• Seçilmiş Pasaj:
WhatsApp

Birden Fazla Kira Sözleşmesi Varlığı Halinde Hukuki Sonuçlar

Birden Fazla Kira Sözleşmesi Varlığı Halinde Hukuki Sonuçlar

Geçmişten beri uygulamada kira sözleşmelerinin birden fazla şekilde düzenlendiği görülmektedir. Genelde bu uygulama ya işyeri kira sözleşmelerinde vergi yükümlülüğünden kaçmak şeklinde ya da yenilenen dönemlerde tarafların sözleşmenin kendiliğinden yenilendiğine dair bilgi eksikliğinden kaynaklanmaktadır. Taraflar arasında birden fazla kira sözleşmesi varlığı halinde uygulama sorunları ortaya çıkmaktadır.

• Veri Satırları:
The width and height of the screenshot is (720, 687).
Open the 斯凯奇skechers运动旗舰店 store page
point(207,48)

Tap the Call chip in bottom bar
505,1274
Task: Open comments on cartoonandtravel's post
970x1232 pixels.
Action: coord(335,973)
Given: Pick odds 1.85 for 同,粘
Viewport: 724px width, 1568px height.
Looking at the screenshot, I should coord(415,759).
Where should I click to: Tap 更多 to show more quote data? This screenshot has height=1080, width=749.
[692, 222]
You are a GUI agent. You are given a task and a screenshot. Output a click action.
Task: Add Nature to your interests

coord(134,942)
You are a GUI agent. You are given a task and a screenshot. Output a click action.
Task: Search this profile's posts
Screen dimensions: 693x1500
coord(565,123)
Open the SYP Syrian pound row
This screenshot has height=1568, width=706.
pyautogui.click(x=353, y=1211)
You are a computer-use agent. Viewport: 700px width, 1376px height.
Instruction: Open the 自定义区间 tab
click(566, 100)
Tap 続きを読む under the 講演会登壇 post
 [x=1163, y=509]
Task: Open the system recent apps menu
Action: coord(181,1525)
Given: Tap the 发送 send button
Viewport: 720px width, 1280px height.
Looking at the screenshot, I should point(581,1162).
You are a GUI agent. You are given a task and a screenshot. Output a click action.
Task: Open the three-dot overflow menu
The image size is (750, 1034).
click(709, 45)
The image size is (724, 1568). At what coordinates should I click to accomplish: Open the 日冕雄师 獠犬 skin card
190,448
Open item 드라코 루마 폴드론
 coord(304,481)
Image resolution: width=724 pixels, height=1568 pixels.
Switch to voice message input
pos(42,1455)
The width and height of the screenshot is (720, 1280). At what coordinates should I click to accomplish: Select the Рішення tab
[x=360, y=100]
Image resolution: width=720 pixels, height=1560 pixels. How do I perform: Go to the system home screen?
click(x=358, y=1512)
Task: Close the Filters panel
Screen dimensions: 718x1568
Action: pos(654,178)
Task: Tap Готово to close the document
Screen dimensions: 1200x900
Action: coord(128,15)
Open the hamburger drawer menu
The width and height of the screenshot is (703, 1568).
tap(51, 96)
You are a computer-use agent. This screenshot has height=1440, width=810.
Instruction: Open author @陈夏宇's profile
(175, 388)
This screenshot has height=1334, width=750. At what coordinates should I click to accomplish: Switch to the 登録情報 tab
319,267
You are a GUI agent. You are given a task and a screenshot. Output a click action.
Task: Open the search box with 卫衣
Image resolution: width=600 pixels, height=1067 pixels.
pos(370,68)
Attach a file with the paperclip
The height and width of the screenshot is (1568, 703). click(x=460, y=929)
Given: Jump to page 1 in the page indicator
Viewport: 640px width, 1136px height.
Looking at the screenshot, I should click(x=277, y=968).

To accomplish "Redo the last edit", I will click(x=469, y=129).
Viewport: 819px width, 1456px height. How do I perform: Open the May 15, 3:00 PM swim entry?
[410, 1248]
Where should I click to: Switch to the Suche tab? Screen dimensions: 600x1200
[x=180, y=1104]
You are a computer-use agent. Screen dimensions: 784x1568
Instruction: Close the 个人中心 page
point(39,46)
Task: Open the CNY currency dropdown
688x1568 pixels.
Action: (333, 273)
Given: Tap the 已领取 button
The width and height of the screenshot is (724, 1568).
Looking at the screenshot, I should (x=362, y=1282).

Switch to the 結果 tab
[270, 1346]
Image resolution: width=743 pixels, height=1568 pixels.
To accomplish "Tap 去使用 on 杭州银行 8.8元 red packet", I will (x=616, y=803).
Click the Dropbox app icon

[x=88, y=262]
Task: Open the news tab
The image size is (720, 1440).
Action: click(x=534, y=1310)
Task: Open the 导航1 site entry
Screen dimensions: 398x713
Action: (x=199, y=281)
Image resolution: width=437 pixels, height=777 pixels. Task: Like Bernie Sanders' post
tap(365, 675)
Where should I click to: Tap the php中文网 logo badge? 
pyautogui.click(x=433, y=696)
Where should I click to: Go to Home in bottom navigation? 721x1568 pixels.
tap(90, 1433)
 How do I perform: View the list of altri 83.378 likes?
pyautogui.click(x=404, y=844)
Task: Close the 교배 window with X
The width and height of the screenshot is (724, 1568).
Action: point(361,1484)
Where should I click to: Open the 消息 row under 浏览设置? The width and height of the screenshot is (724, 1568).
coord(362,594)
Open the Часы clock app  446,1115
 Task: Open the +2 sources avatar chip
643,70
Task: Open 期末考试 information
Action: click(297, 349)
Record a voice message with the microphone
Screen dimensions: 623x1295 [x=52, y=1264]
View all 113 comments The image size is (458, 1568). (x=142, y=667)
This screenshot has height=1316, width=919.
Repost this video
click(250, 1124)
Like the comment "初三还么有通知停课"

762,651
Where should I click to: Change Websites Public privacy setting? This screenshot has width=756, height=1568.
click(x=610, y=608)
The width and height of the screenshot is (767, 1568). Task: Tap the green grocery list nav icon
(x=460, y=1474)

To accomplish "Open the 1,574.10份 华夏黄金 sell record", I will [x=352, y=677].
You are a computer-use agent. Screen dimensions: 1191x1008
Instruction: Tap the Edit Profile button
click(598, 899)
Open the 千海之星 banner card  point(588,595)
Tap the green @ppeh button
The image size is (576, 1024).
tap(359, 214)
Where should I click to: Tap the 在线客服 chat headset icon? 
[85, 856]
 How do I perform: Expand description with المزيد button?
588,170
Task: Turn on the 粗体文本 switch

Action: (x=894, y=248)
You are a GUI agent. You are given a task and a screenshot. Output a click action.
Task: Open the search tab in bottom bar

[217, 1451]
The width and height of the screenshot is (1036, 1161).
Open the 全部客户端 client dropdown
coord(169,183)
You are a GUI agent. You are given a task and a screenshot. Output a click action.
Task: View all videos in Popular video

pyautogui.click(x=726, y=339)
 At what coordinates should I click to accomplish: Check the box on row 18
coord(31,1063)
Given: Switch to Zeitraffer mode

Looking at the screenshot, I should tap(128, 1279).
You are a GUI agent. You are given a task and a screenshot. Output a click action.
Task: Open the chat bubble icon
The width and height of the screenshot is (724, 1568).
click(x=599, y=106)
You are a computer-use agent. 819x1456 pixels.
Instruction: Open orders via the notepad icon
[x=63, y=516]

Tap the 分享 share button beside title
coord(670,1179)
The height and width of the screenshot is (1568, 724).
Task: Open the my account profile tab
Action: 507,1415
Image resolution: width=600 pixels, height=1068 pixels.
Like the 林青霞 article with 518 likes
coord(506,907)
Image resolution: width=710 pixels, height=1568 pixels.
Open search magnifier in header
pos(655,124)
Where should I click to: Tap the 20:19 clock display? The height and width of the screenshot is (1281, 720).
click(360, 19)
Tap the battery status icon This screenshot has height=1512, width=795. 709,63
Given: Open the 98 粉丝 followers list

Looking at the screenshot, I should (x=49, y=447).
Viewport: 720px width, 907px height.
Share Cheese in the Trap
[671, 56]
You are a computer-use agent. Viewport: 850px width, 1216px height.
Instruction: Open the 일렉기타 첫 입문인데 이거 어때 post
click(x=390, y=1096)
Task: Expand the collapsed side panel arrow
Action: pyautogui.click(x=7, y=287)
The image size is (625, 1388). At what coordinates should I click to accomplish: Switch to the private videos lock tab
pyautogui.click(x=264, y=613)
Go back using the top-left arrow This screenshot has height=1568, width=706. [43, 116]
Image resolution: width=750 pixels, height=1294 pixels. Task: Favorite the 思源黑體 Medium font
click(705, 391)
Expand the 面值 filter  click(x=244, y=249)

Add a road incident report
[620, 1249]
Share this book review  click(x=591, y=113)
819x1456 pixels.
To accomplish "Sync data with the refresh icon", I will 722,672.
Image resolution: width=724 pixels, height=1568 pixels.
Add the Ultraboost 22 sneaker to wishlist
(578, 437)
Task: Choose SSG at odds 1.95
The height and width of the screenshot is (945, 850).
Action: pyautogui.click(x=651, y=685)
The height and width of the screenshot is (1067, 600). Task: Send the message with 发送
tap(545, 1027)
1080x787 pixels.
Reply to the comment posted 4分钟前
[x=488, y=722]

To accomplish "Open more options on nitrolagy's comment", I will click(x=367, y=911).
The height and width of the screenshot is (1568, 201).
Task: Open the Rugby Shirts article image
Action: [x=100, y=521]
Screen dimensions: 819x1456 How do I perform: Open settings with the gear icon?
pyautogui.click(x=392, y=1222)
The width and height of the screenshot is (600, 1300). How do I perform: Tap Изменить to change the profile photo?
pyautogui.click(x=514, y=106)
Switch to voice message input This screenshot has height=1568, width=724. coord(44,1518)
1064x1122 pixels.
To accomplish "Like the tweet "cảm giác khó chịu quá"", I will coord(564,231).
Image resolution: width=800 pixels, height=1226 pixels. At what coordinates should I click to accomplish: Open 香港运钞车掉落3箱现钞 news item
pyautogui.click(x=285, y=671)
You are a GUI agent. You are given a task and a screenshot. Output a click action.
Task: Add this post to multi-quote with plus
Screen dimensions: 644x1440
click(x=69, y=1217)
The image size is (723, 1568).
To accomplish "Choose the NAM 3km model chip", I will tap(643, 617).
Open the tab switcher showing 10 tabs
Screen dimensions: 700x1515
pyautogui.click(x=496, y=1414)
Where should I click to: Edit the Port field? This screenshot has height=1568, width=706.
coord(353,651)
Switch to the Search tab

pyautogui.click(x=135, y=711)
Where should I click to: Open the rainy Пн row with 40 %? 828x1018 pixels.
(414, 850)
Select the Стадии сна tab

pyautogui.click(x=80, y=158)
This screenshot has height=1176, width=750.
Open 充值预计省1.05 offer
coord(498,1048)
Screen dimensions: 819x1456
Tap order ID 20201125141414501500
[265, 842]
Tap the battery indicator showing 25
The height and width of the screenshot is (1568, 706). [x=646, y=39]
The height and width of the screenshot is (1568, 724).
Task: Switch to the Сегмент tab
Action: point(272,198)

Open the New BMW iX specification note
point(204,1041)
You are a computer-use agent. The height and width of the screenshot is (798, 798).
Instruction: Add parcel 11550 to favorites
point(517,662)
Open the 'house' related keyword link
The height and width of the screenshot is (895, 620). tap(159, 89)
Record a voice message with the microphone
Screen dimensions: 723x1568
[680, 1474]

• Yazılı Problem 1: Birden fazla kira sözleşmesine ilişkin pasaja göre, işyeri kira sözleşmelerinde bu uygulamaya genelde hangi amaçla başvurulmaktadır?
• Yazılı Problem 2: Birden fazla kira sözleşmesine ilişkin pasajı, bıraktığı yerden sürdürün.

• Görev Yanıtı 1: Vergi yükümlülüğünden kaçmak amacıyla.

• Görev Yanıtı 2:
Birden fazla kira sözleşmesinden hangisine itibar edileceği tüm kira ilişkisini etkilemektedir. Özellikle, kira bedelinin miktarı, kira bedelinin tespiti, kiracının tahliyesi hususlarında hangi yazılı sözleşmeye göre uyuşmazlık giderilecektir? Örneğin kira başlangıç tarihlerinin değişmesi halinde hangi sözleşmeye göre tahliye davası açma süresi belirlenecektir? Başka bir örnek vermek gerekirse yeni bir kira sözleşmesi 5 yıllık ve 10 yıllık süreleri keser mi? Bu yazıda yüksek mahkeme kararları doğrultusunda hangi sözleşmeye itibar edilmesi gerekeceği konusunda Yargıtay ve Bölge Adliye Mahkemeleri kararları doğrultusunda bilgi verilecektir.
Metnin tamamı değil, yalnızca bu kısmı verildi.